Dermatophyte is a group of closely related fungi that have the capacity to invade keratinized tissue of humans and other animals, causing an infection, known as dermatophytosis. The identification of evolutionary relationship between three genera of dermatophyte is epidemiologically important to understand their pathogenicity. Mitochondrial genome reported to be less affected by genetic recombination, shows a higher rate of evolution and offer many advantages for phylogenetic studies. Thus, here we present a novel scheme to identify the conserved coil functional residues of Epidermophyton floccosum, Microsporum canis, Trichophyton mentagrophytes and Trichophyton rubrum. For the identification of such residues, mitochondrion genomic analysis was done using various tools and software’s viz. BLAST, Clustal W2, MODELLER 9v6, ORF Finder, SPDB Viewer, GOR V and LIGSITE. Protein coding sequences of the mitochondria genome, retrieved from GenBank were aligned for the similar sequences. For secondary structure, homology modelling was performed and pockets were identified using Ligsite. These results were then compared with GOR V and MSA results. Comparative analysis of the protein sequences revealed the presence of functionally active sites. However absence of such sites in Epidermophyton floccosum, could be responsible for its lesser predominance and infectivity as compared to other two genera. The functional coil residues identified can further be used for studying the protein-protein interactions and act as the target molecules for drug designing.

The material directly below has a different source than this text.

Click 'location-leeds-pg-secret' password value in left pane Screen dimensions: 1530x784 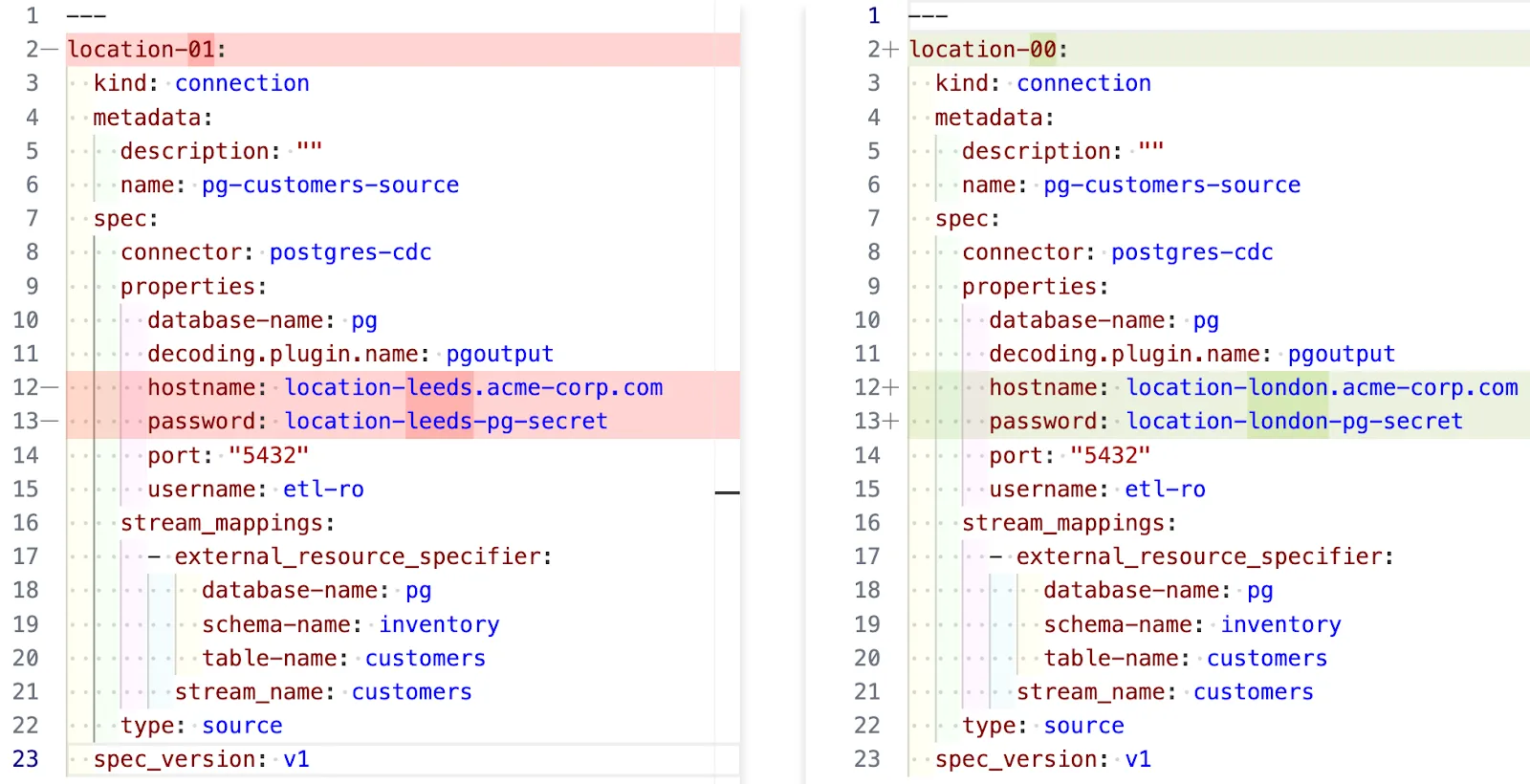pyautogui.click(x=446, y=421)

[1] ADEFEMI SA, ODEIGAH LO & ALABI KM. 2011. Prevalence of dermatophytosis among primary school children in Oke-oyi community of Kwara state. Niger J Clin Pract., 14:23-8.

[2] R. N. Mantegna and H. E. Stanley, "An introduction to econophysycs: Correlations and Complexity in Finance" , Cambridge-University Press, (2000).

[3] ALTSCHUL SF, MADDEN TL, SCHAFFER AA, ZHANG J, ZHANG Z, MILLER W & LIPMAN DJ. 1997. Gapped BLAST and PSI-BLAST: a new generation of protein database search programs. Nucl. Acids Res., 25(17):3389-3402.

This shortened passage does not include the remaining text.